Dependence on Pre-trained 3DGS Geometry as a Starting Prior: The disambiguation loop starts with a coarse geometry (e.g., 3k iteration 3DGS). If the initial geometry fails drastically over large regions (e.g., due to poor COLMAP initialization), whether the loop can successfully recover remains to be further investigated.

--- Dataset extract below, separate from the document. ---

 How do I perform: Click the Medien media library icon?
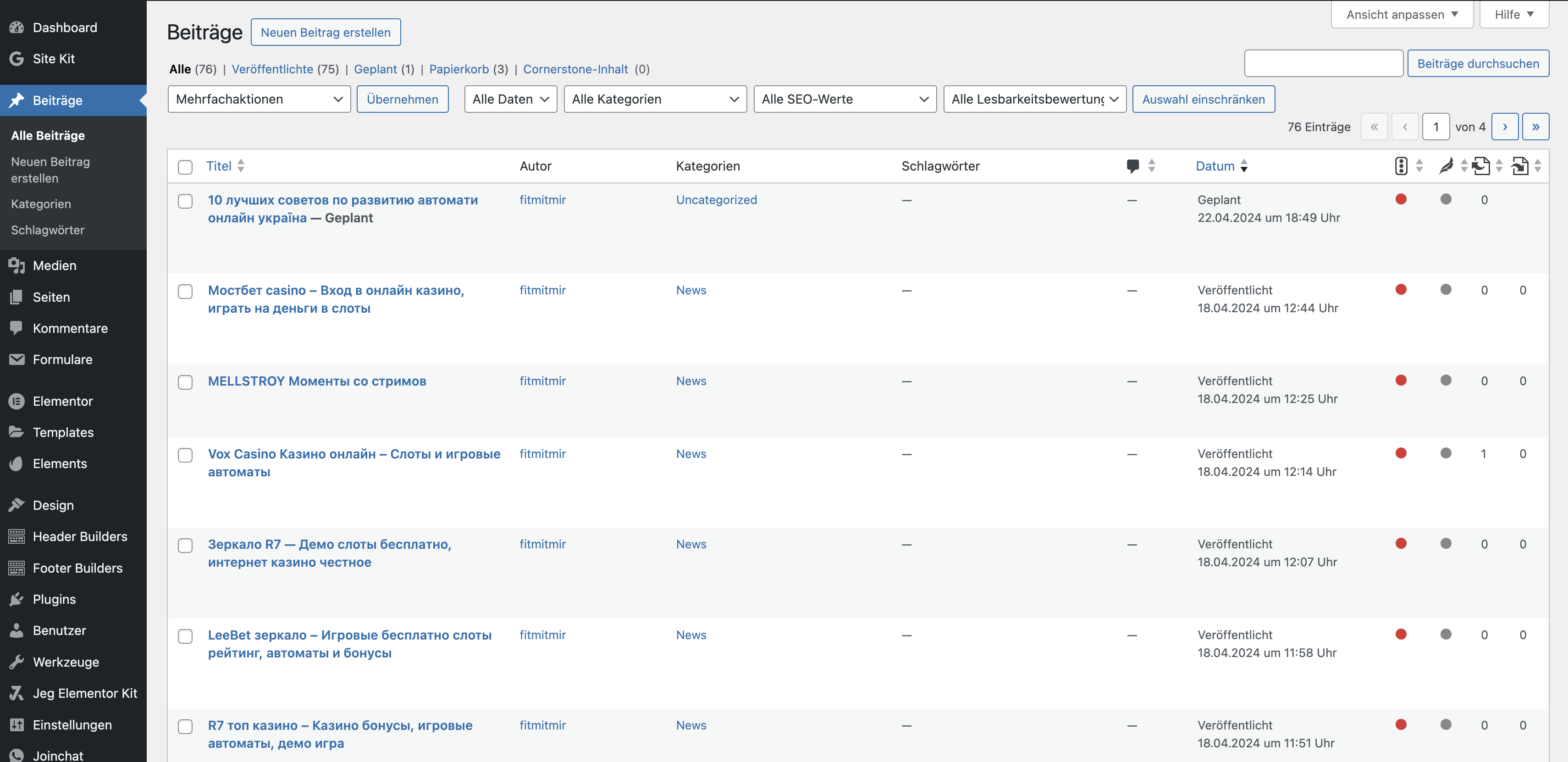tap(17, 265)
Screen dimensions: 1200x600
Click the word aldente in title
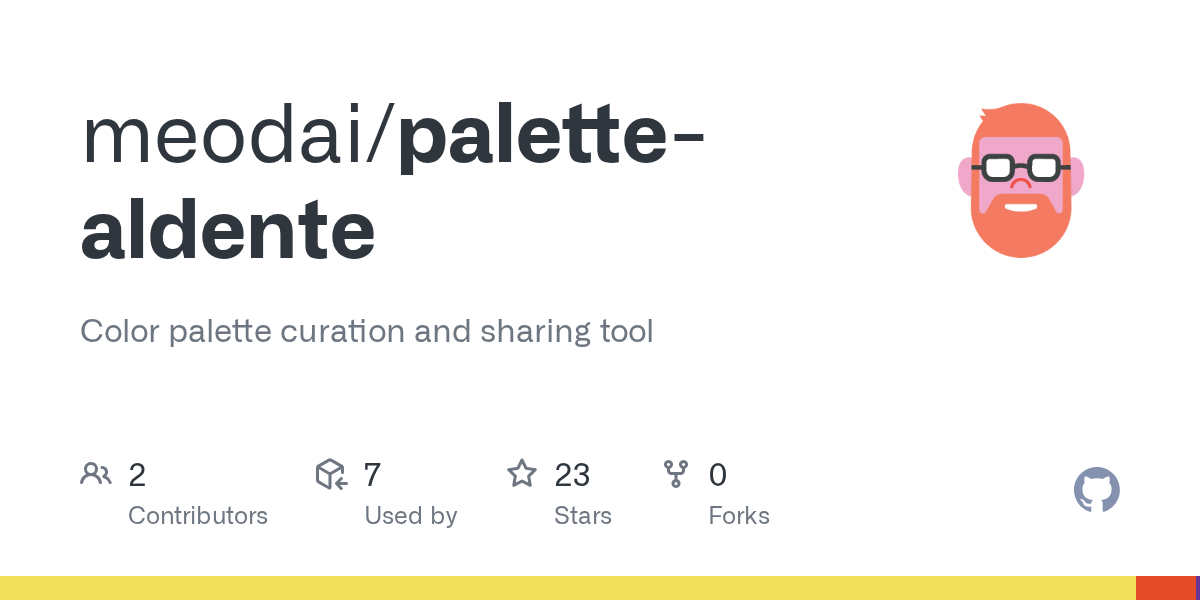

vs. Polarization + NeRF (PANDORA / NeRSP / GNeRP / NeISF): These methods rely on neural inverse rendering to estimate normals and materials, requiring masks, suffering from slow training, and mostly validating on ideal indoor scenes. In contrast, Ours leverages the explicit representation of 3DGS + image-level physical separation, requiring no masks, maintaining real-time frame rates, and operating on real-world complex scenes.
vs. 3DGS-DR: Ours utilizes 3DGS-DR's deferred reflection framework as a baseline. However, 3DGS-DR relies solely on RGB supervision without physical priors, which easily yields floaters and unrealistic reflections when modeling reflection fields. Ours introduces three-way polarization supervision (specular, diffuse, and normal), achieving more accurate reflection separation and geometry.
vs. Ref-GS: Ref-GS incorporates directional encoding and illumination decomposition based on 3DGS-DR to enhance reflections, but still relies strictly on RGB supervision and exhibits a severely degraded frame rate. Ours implements physical polarization priors for supervision, yielding higher quality while significantly outperforming Ref-GS in rendering speed.
vs. Pure Polarization Static Disambiguation Schemes: Purely static polarization-based geometric disambiguations offer limited accuracy where errors propagate and accumulate. Ours dynamically and cyclically clarifies the polarization normal ambiguity using 3DGS geometry, fundamentally alleviating accumulated errors.

Rating¶

Novelty: ⭐⭐⭐⭐⭐ First to embed polarization priors into 3DGS deferred reflection, introducing a novel perspective with the bidirectional Polarization \(\leftrightarrow\) 3DGS cyclic disambiguation design.
Experimental Thoroughness: ⭐⭐⭐⭐ Dynamic validations on 5 real scenes + robust ablation studies; however, the evaluation relies primarily on PSNR/SSIM/LPIPS, and some implementation details as well as algebraic derivations are deferred to the supplementary material.
Writing Quality: ⭐⭐⭐⭐ Clear motivation and logical construction of the three modules, alongside complete formulations; there are minor numerical discrepancies in some tables.
Value: ⭐⭐⭐⭐ Real-time + high-fidelity reflection reconstruction is highly practical for real-world scenarios, and the work contributes the first full-scene multi-view polarization dataset.